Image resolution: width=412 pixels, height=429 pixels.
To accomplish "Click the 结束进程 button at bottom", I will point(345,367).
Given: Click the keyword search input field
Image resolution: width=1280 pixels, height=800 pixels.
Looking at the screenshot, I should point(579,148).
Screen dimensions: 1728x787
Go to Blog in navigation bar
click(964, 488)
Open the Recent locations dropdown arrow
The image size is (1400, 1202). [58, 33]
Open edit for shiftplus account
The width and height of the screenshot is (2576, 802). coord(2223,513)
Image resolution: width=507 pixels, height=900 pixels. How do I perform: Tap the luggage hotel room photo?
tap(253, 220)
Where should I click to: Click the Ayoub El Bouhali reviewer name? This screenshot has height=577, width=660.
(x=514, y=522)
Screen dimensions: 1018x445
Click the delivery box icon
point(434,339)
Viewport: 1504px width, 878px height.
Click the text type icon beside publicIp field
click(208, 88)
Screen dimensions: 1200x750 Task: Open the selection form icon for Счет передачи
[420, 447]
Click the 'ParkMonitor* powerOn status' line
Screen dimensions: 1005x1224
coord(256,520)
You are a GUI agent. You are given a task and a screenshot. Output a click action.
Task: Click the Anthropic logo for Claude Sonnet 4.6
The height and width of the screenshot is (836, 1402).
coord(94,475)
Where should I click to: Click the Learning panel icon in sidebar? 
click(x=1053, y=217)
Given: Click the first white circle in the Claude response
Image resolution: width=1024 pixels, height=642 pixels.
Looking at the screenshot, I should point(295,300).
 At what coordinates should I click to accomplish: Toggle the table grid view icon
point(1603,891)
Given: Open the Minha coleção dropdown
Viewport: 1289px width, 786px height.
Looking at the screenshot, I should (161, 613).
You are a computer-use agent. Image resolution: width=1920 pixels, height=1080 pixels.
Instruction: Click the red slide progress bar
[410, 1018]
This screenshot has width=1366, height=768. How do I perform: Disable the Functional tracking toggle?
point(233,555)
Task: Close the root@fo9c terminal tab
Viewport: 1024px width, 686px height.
· · · · ·
_What you will do:_ Every line of the listing that holds the word "Claude" is to be found and copied.

_Task answer:_
Task: Click the Anthropic logo for Claude Sonnet 4.6
Given: Click the first white circle in the Claude response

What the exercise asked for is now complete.